> _PASSAGE PROVIDED_
Multimodal imaging of both eyes in June 2020. First 2 rows showing SD-OCT scans of the right (a, c) and left (b, d) eye with a “double-layer sign” in the right eye and decreased central choroidal thickness. Third row showing the FAG of the right (e) and left (f) eye in the early (left) and late (right) phases. g Note the presence of a single-foveal polyp and a cluster of polyps juxtafoveally inferiorly on ICG imaging of the right eye in the early (left) and late (right) phases. h The left eye shows an AMD-like neovascularization on ICG without PCV. Note the branching vascular network in the OCTA scan on the right (i) in contrast to the membrane on the left (j). Color fundus photography reveals hemorrhages in the macular and juxtafoveal inferior area of the right eye (k) and no hemorrhage in the left eye (l). SD-OCT, spectral-domain optical coherence tomography; ICG, indocyanine green angiography; PCV, polypoid choroidal vasculopathy.
Discussion
For the current case, we report the extension of anti-VEGF treatment intervals during the first 2 years following adjunct SRT with stable VA. This corresponds to the findings of the INTREPID trial as well as a few real-life analyses [5, 6, 10, 11, 12]. However, like several patients in a real-life case series [8], our patient experienced the necessity of shortening of anti-VEGF treatment intervals in the third year after SRT. In both the INTREPID trial and the previous mentioned real-life analysis, SRT was associated with development of MVA occurring in the second and third year after SRT and being located most frequently in the parafoveal inferior and nasal region [7, 8]. While the parafoveal nasal appearance of more MVAs (mostly cotton wool spots) might be caused by the thicker retinal nerve fiber layer and its susceptibility to develop cotton wool spots the preference of the parafoveal inferior location remains unclear but was tried to be explained by the inferior part of the retina possibly being exposed to higher doses compared to the upper part due to the entrance of all 3 beams from the inferior sclera [8]. Our patient did not develop any of these retinal MVAs but choroidal changes such as multiple PCV lesions, most frequently located in the parafoveal inferior region, too.

> _DATA EXTRACT_

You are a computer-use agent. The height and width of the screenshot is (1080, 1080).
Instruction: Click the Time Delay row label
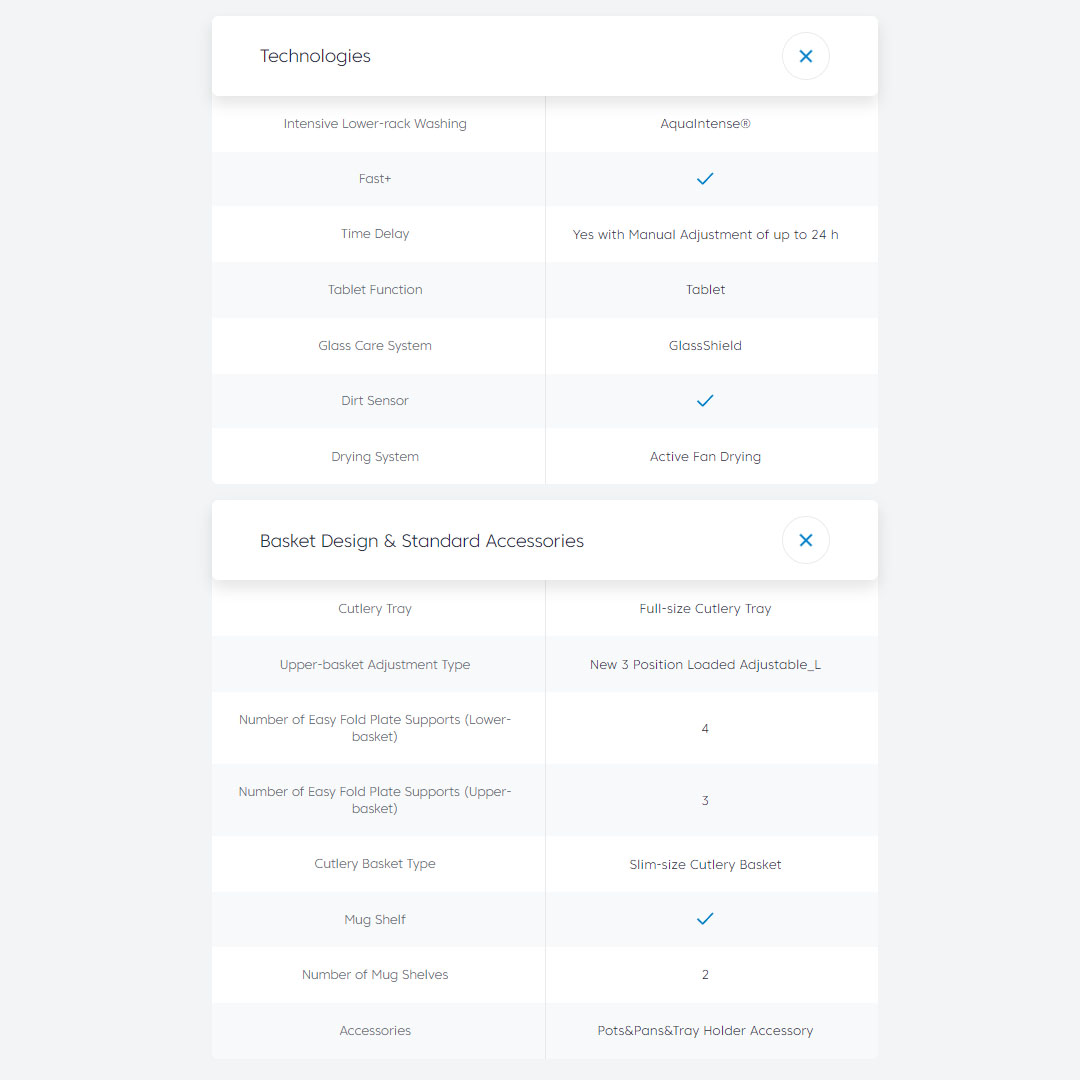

> _INSTRUCTIONS_
1. From the eye imaging passage, list every abbreviation that the figure legend spells out in its final sentence, each with its full form.
2. Go on with the eye imaging passage, picking up after its final sentence.

> _ANSWERS BY TASK_
1.
SD-OCT: spectral-domain optical coherence tomography
ICG: indocyanine green angiography
PCV: polypoid choroidal vasculopathy

2.
Choroidal polyps were described and named “polypoidal choroidal vasculopathy” by Yannuzzi and colleagues [13]. While most PCV patients belong to Asian and African races, its prevalence in Caucasians should not be underestimated [14]. Initially, PCV was described as a distinct entity, but later also cases with features of nAMD were reported. In 2015, Coscas et al. [15] classified PCV into 2 types: the idiopathic variety and the nAMD type. The authors reported the nAMD type being associated with chorioretinal atrophy and the presence of a type 1 neovascularization. According to this classification and the absence of PCV at baseline, we assume our case belongs to the nAMD type. Our patient experienced a decrease in central choroidal thickness in the right but not in the left eye which suggests partial choroidal atrophy. Ranjbar et al. [11] reported the tendency to a decrease of the subfoveal choroidal thickness from baseline to 12 months after SRT. It remains unclear, whether the reported choroidal thinning in the right eye after SRT might have been associated with the development of nAMD type PCV [10]. It cannot be ruled out that SRT may not only be associated with MVA but also with polypoidal changes over the long-term. Therefore, it is important that SRT studies extend the follow-up so that SRT-treated patients are followed up on a regular basis in the long term.
Conclusion
Our case demonstrates the possibility of late choroidal changes such as PCV in patients previously treated with adjunct SRT for nAMD. Ophthalmologists should be aware of choroidal alterations as well as retinal MVA and follow SRT patients on a regular basis in the long term.
Statement of Ethics
Verbal and written informed consent was obtained from the patient for publication of this case report and all accompanying images.
Conflict of Interest Statement
The authors have no conflict of interest to declare.
Funding Sources
Not applicable.
Author Contributions
A.S.: acquisition, interpretation of data, and writing of manuscript. L.H.: creation of figures and writing of manuscript. K.H.: supervision and writing of manuscript. All authors critically reviewed the manuscript and approved the final version of the manuscript.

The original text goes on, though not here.